Another crazy idea would be to allow kvs_get() and other "blocking" calls to optionally use the current handle's reactor loop to "wait" for their response, instead of a blocking recv. This would allow other events to be processed as they come in, and would require a lot less "special case" code to handle EINTR or other one-off errors from blocking code used in an async application.

In my naive view, this makes these blocking calls more like coroutines that, in some ways, yield back to the async application while they essentially block waiting for a response. I think that model might work ok, especially if you have to "opt in" to the behavior so that the application author is aware. (I would propose that the opt-in be a property of the flux handle).

Either way, this feels like tricky ground and requires some thought.

garlick commented 9 years ago

To recap our face to face discussion:

Async versions of functions like kvs_get() that return after sending the request, and provide the result via callback could be created but may not be of much use?
What's needed for the coroutine idea is language support for saving and restoring execution context so a regular kvs_get() would send the kvs.get request, save the caller's execution context, then yield (renter the reactor); then upon receipt of kvs.get response, an internal handler would look up matchtag to find caller context, and resume execution inside kvs.get() which would then return.

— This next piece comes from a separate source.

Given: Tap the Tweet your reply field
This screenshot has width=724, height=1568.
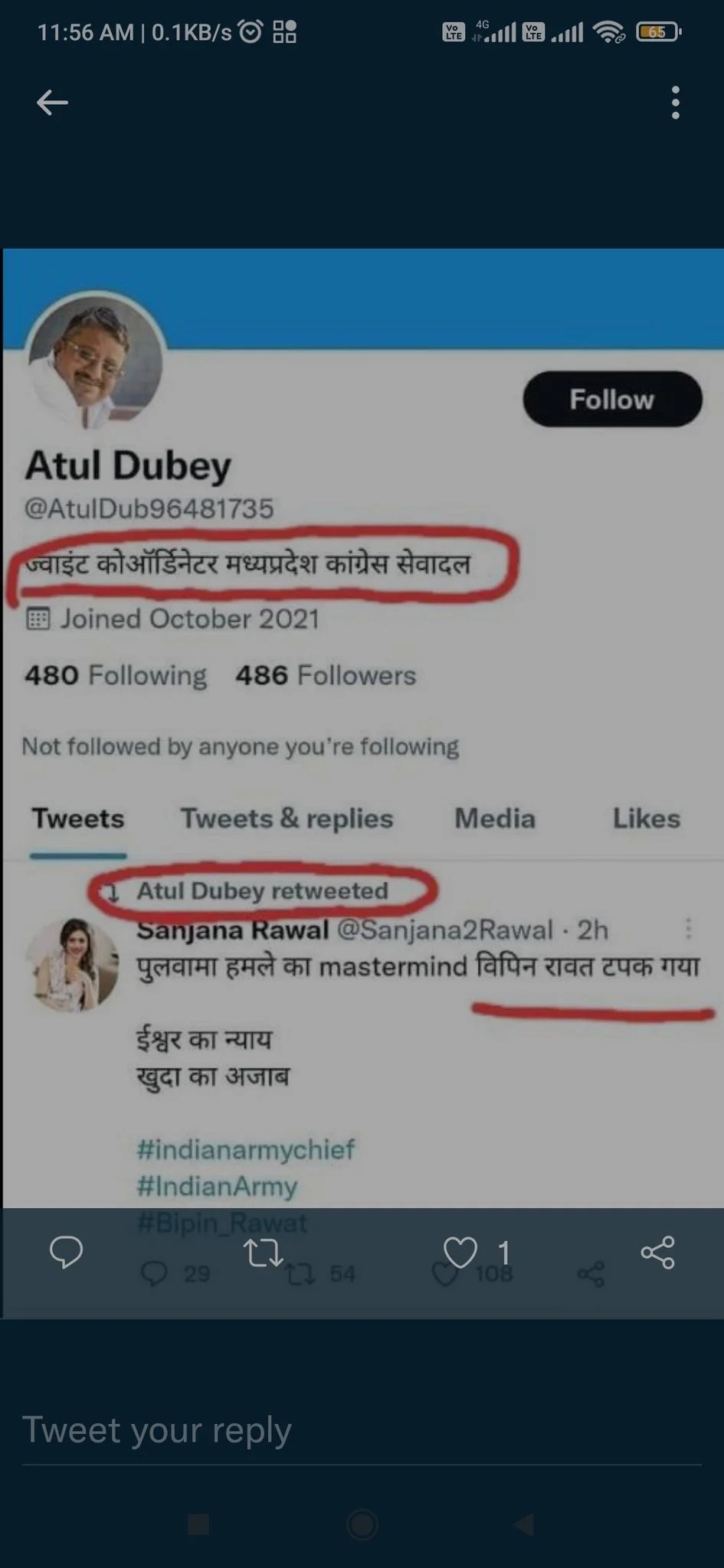Looking at the screenshot, I should [362, 1430].
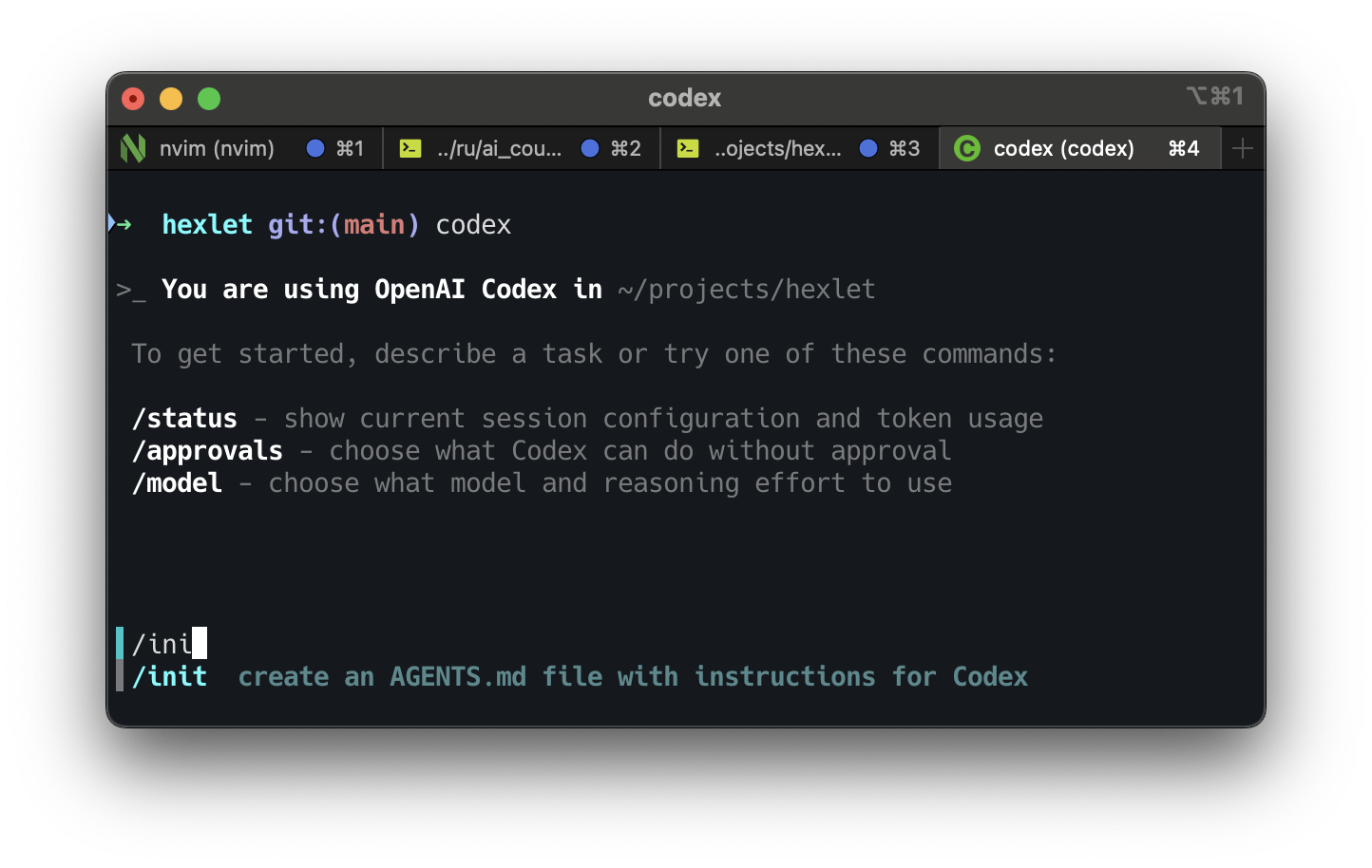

That would be neat. However, I don't think we can do that in C without evil hackery like this or clumsy "function restart" mechanisms like the KVS's waitqueue abstraction

It looks like we could neatly implement in lua.

Did I capture what we talked about?

After writing this, I find it hard to let this idea go as "not possible in C". It would be tremendously nice to have it or an approximation.

grondo commented 9 years ago

Yes, and sorry for being so dense.

To clarify, rather than "real" coroutine support I was suggesting that if we had support for nested reactor loops we could do something like coroutines (kind of a yield back to the async application, i.e. events, messages, and signals of interest could be handled while you are "blocked" waiting for the synchronous operation to complete)

For example, libev supports nested loops because presumably on each entry to a libev loop you rebuild the pollfds or equivalent, schedule the next timer, etc, all from scratch. There is a function ev_loop_depth to check the current nesting depth, and the ev_break function supports EV_BREAK_ONE to break out of the current loop, or EV_BREAK_ALL to break out of all nested loops.

How this might work in a Flux application is that a (possibly nested) call to flux_reactor_start() would replace the blocking recv inside of flux_rpc calls. Thus, while waiting for the message of interest inside of flux_rpc, all other application callbacks are handled normally, including response to shutdown events, signals, etc. Once the reply to the rpc arrives, the handler for that specific message (presumably using matchtag) would return from the inner loop with flux_reactor_stop (FLUX_STOP_ONE) or similar, and return normally from the flux_rpc call.

This is similar to the libev suggestion for handling modal dialogues in UI apps.

As we discussed, the problem here is that you could arbitrarily recursively call flux_reactor_start() pretty easily, so that would have to by managed somehow with a maximum depth parameter.

I was also advocating that perhaps this behavior could be triggered only when a certain flag was set in the flux handle.

However, this is far from a perfect solution and there are probably other problems with it I'm not seeing, etc. (But I wanted to continue to document our thoughts here.)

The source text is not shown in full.